[What the task requires]: Return verbatim all lines from the first one in the records to the line with "1200x703 pixels.", both ends kept.

[Information given]:
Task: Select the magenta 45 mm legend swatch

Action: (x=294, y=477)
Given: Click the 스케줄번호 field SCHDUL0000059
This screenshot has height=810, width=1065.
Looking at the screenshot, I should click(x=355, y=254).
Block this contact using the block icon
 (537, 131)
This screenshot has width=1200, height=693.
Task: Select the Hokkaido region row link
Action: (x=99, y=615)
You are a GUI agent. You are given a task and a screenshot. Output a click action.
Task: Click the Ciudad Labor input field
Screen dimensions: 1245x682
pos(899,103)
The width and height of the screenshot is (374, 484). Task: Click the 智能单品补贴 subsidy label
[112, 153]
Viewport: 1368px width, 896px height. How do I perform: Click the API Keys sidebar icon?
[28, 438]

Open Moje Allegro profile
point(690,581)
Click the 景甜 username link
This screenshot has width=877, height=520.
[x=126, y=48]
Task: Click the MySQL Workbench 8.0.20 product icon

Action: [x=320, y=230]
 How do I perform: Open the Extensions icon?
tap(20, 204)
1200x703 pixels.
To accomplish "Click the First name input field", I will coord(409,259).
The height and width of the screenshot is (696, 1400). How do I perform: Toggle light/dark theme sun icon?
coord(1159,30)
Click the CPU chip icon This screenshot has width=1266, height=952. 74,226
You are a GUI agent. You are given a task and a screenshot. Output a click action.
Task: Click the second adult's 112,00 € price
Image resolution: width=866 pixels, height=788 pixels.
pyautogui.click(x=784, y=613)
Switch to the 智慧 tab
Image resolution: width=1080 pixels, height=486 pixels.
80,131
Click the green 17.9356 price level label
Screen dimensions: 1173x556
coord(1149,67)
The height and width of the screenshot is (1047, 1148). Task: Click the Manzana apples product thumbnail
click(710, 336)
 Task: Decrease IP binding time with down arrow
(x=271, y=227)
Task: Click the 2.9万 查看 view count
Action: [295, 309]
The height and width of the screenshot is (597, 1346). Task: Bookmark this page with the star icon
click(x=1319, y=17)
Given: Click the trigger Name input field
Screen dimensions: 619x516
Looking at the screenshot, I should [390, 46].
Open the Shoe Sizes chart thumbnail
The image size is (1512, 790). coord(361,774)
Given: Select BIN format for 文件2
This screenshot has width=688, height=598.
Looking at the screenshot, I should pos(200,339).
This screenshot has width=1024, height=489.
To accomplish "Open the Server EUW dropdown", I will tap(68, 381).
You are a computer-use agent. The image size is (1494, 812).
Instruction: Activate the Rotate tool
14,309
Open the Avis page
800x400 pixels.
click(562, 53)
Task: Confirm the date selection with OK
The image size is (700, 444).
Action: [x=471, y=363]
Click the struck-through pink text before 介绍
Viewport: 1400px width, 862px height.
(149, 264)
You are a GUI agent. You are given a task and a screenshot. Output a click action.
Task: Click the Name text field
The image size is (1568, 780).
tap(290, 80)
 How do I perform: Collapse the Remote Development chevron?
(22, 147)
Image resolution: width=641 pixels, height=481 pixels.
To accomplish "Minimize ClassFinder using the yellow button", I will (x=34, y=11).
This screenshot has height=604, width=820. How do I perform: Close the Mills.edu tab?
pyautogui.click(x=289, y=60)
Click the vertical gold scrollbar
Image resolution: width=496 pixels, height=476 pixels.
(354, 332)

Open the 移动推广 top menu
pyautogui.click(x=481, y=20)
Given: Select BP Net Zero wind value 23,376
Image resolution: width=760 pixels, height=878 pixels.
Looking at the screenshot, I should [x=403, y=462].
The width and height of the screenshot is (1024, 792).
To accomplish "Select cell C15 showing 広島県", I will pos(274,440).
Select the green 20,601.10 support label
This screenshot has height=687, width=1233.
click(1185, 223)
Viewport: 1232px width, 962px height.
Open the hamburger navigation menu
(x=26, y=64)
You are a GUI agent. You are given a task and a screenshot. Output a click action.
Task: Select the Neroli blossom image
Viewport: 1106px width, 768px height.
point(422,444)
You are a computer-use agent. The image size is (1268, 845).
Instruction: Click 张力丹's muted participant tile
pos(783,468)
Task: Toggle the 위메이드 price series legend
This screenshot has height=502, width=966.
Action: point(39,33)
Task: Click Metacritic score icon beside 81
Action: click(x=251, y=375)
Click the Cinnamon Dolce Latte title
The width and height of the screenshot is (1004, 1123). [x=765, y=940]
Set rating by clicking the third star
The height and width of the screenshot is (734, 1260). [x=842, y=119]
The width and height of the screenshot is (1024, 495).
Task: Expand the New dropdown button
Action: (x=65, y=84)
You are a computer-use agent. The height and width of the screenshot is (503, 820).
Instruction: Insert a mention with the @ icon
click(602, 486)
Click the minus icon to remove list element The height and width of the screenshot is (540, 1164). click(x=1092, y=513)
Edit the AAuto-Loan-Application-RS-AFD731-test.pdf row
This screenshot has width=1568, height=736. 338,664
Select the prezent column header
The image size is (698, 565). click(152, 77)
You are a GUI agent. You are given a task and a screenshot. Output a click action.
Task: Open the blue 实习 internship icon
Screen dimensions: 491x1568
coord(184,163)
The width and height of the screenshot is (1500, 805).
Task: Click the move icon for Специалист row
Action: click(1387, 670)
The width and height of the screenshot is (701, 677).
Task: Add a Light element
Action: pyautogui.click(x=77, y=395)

[Solution to this task]:
Task: Select the magenta 45 mm legend swatch

Action: (x=294, y=477)
Given: Click the 스케줄번호 field SCHDUL0000059
This screenshot has height=810, width=1065.
Looking at the screenshot, I should click(x=355, y=254).
Block this contact using the block icon
 (537, 131)
This screenshot has width=1200, height=693.
Task: Select the Hokkaido region row link
Action: (x=99, y=615)
You are a GUI agent. You are given a task and a screenshot. Output a click action.
Task: Click the Ciudad Labor input field
Screen dimensions: 1245x682
pos(899,103)
The width and height of the screenshot is (374, 484). Task: Click the 智能单品补贴 subsidy label
[112, 153]
Viewport: 1368px width, 896px height. How do I perform: Click the API Keys sidebar icon?
[28, 438]

Open Moje Allegro profile
point(690,581)
Click the 景甜 username link
This screenshot has width=877, height=520.
[x=126, y=48]
Task: Click the MySQL Workbench 8.0.20 product icon

Action: [x=320, y=230]
 How do I perform: Open the Extensions icon?
tap(20, 204)
1200x703 pixels.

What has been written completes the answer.